- Location: Ingham County, Michigan, USA
- Nearest city: Haslett, Michigan
- Coordinates: 42°46′07″N 84°23′32″W﻿ / ﻿42.76874°N 84.39223°W
- Area: 410 acres (0.64 mi^{2})
- Established: 1986
- Governing body: Ingham County
- Website: Ingham County Parks

= Lake Lansing Park North =

Park in Haslett, Ingham County, United States of America

Lake Lansing Park North is a public park in Haslett, Michigan covering over 530 acre. The park covers a variety of ecosystems, including mature oak and maple woodlands, marshlands, pine plantations and transitional field areas. The park entrance is located at 6260 East Lake Drive across from the Lake Lansing boat launch. There are several trails for hiking in the spring, summer and fall months, and cross country skiing in the winter. There is a per vehicle entrance fee year-round of
$3 for Ingham County residents and
$5 for non-residents seven days a week.

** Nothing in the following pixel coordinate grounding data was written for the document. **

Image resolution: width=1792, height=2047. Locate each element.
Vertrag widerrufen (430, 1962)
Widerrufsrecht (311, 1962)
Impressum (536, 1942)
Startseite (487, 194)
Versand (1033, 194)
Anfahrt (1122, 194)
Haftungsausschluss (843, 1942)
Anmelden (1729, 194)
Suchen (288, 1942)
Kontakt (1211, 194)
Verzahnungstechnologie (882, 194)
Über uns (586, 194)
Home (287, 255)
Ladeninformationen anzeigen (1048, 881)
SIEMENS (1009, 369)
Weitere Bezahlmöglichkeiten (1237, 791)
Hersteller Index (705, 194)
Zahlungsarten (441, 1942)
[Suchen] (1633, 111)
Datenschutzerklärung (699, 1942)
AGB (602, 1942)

Annual passes are available for $35 for Ingham County residents and $45 for non-Ingham County residents.

Park North was completed in 1986 as part of a rejuvenation project on the Lake Lansing area, starting when Lake Lansing Park South, a sister park across the lake consisting mainly of a beach and picnic grounds, was purchased by Ingham County in 1974. According to the Ingham County Parks Department, roughly 450,000 people visit the Lake Lansing parks a year, with over 90% coming from the Lansing metropolitan area.

==Facilities==
In addition to the trails, Park North has picnic grounds, a softball diamond, horseshoe pits, volleyball and basketball courts, a cross country ski rental shop open during the winter, two playgrounds, and a disc golf course called Tadpole Beach. This course offers 18 holes perfect for beginner level disc golfers. There are also three shelters constructed around the park that can be reserved for events. Depending on the shelter, they can hold between 60 and 240 people.

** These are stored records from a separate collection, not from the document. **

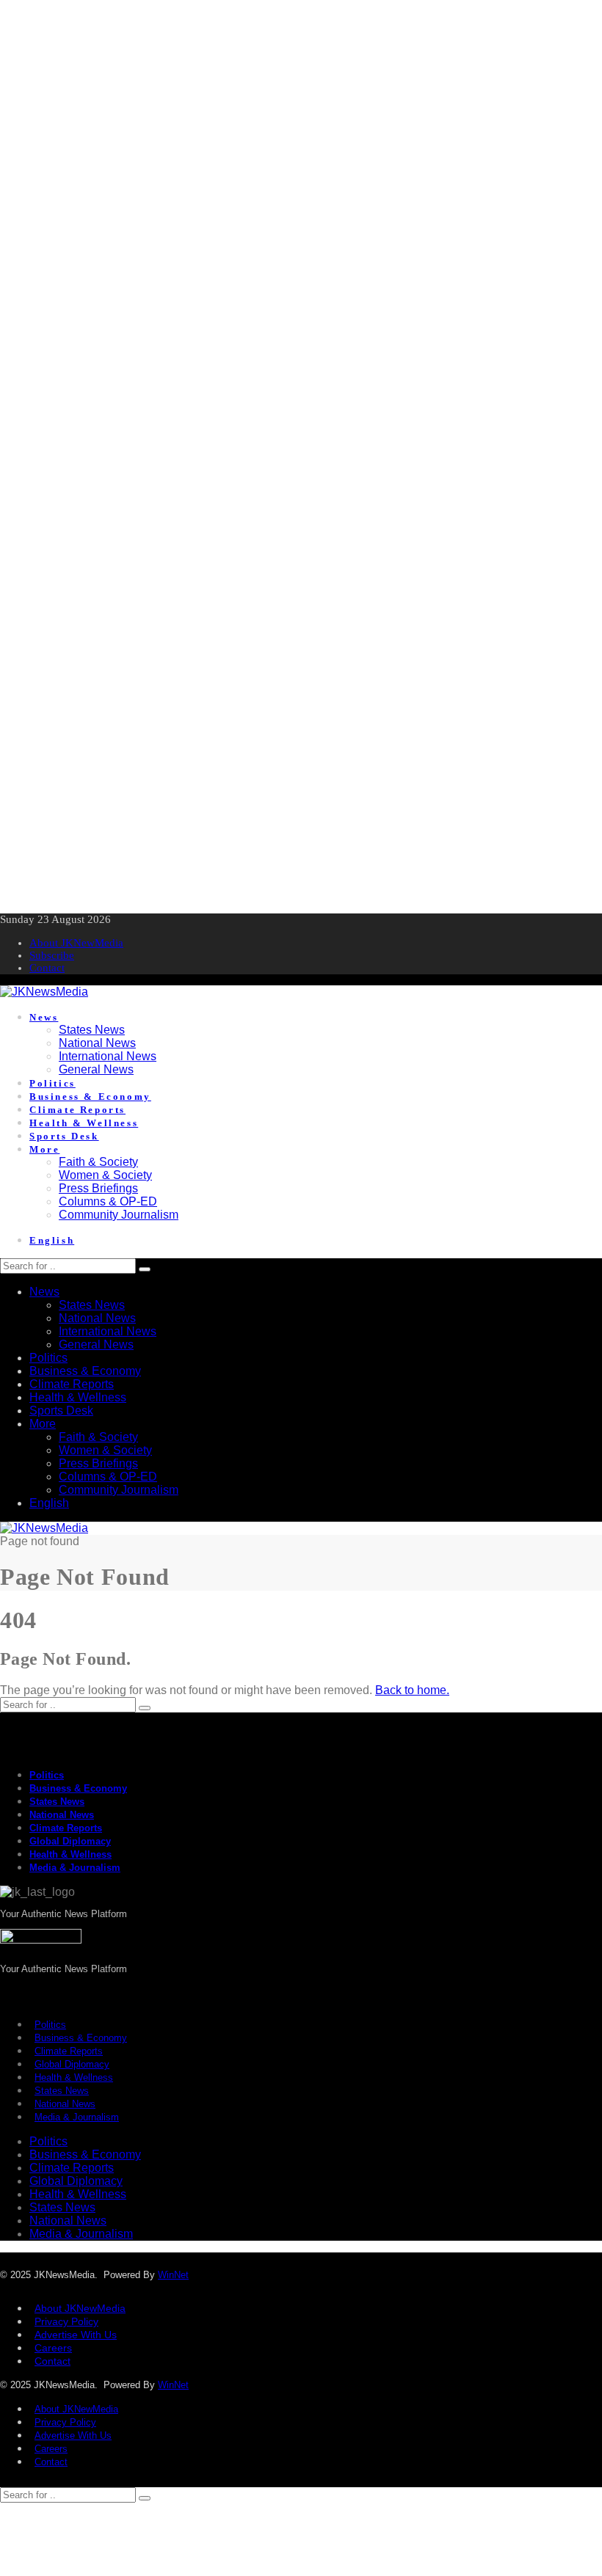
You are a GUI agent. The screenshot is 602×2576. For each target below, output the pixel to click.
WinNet (173, 2274)
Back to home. (412, 1690)
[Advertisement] (301, 102)
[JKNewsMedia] (44, 991)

There are three full hiking and skiing trails and two cutoff trails that cover approximately 5.3 mi total according to the Ingham County Parks office. They are mostly wooded with a few boardwalks across marshy areas. Dogs must be on leash. On top of the current 410 acre, a Michigan Department of Natural Resources grant is expected to acquire an additional 120 acre for Park North.